**Entries supplied**
....
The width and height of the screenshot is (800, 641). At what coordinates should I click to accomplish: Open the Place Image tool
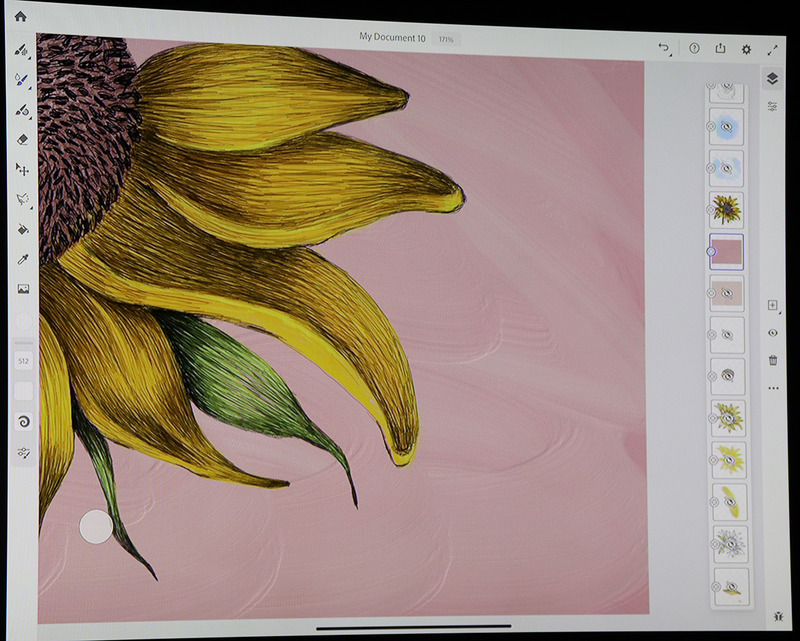[x=22, y=289]
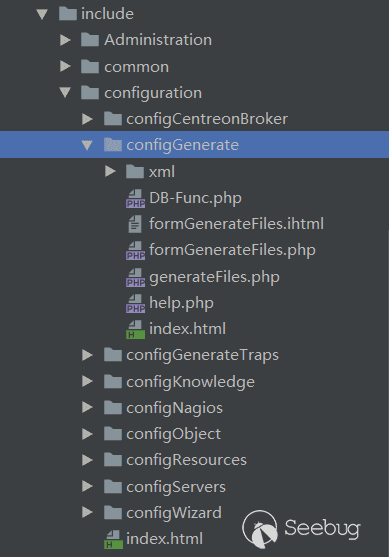Image resolution: width=389 pixels, height=557 pixels.
Task: Expand the xml folder arrow
Action: click(x=110, y=172)
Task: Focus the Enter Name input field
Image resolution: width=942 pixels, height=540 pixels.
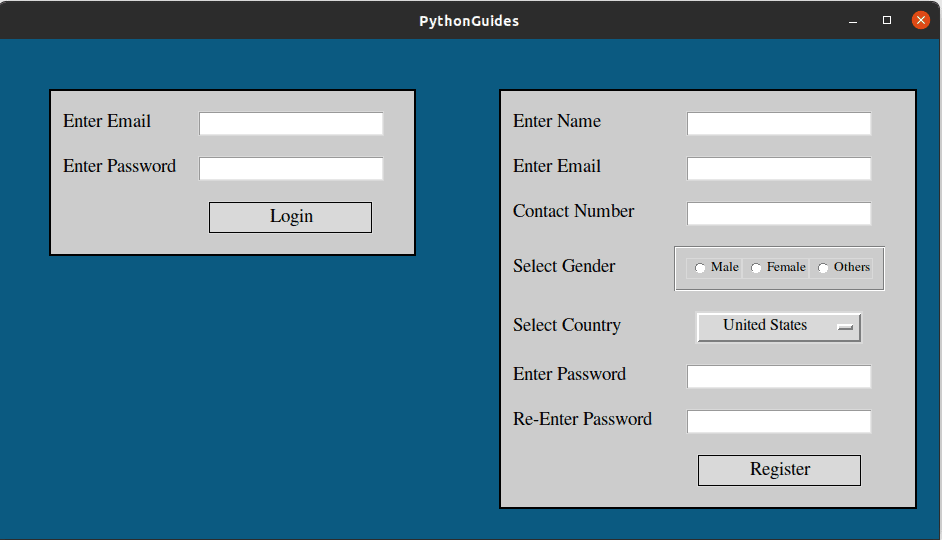Action: coord(778,123)
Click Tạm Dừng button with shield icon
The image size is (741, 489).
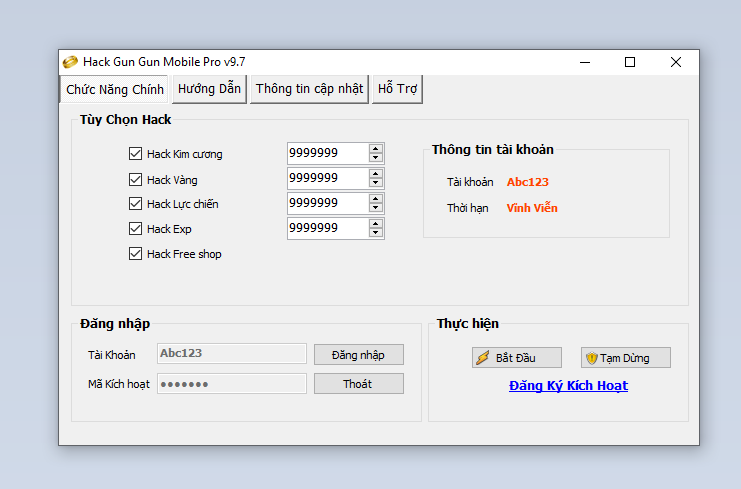point(625,358)
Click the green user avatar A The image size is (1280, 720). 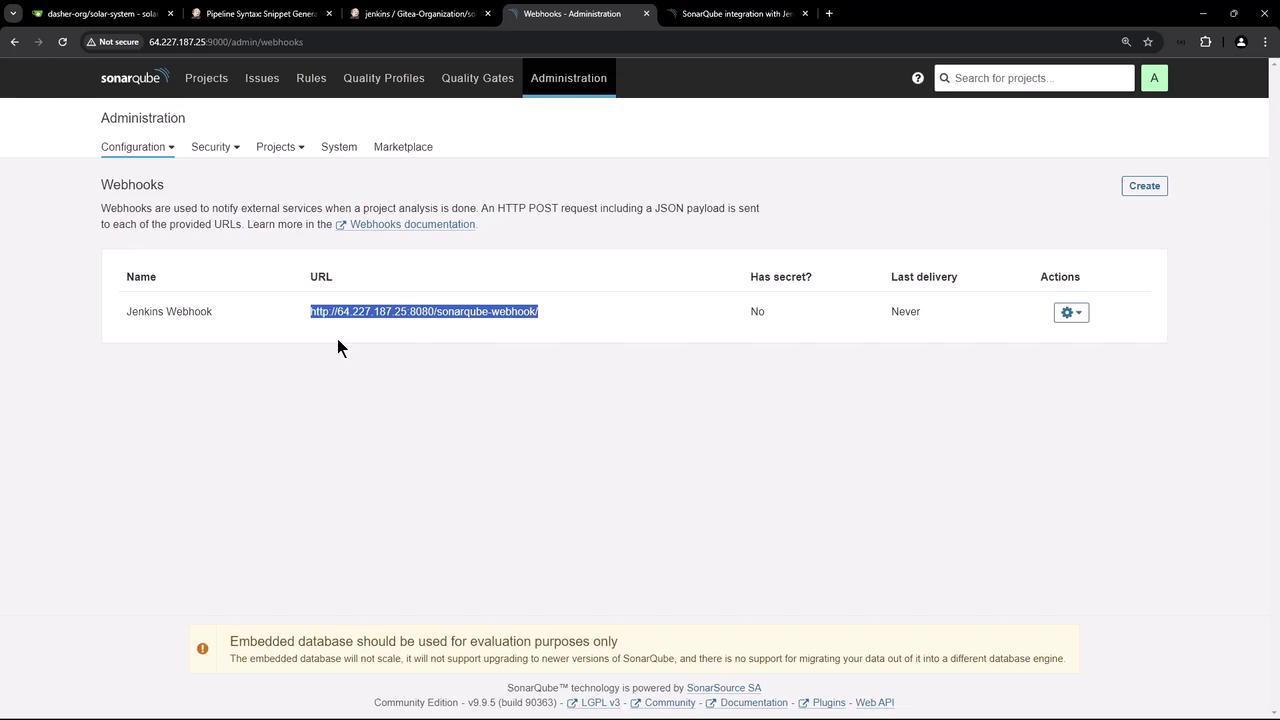(x=1154, y=78)
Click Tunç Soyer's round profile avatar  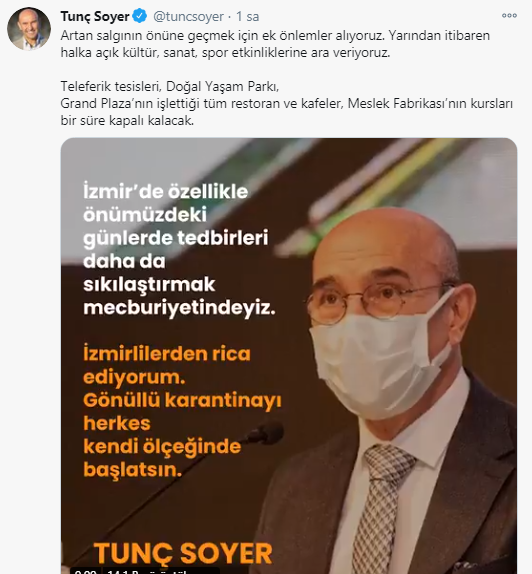[29, 28]
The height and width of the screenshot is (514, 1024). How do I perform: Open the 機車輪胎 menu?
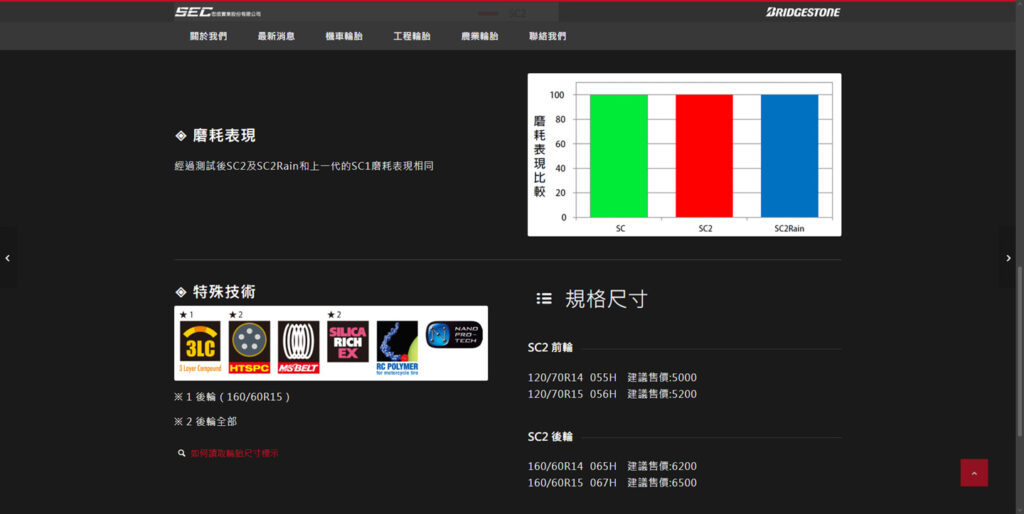coord(344,36)
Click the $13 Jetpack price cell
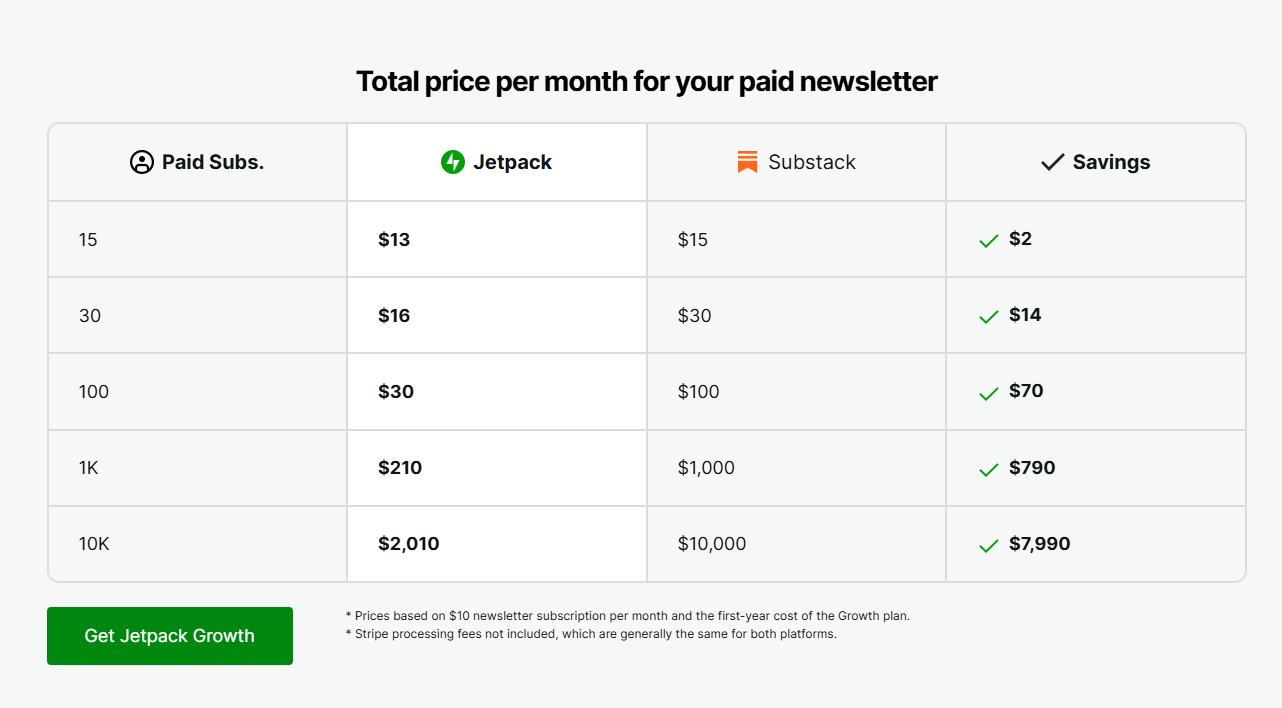 click(394, 240)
....
**What you are asked to do**
Print again, word for word, every line from the line with "The height and" to the final line of the records, inclusive; skip the pictures.

**Finished exercise**
The height and width of the screenshot is (514, 1024). How do I perform: Open the 機車輪胎 menu?
coord(344,36)
Click the $13 Jetpack price cell
 click(394, 240)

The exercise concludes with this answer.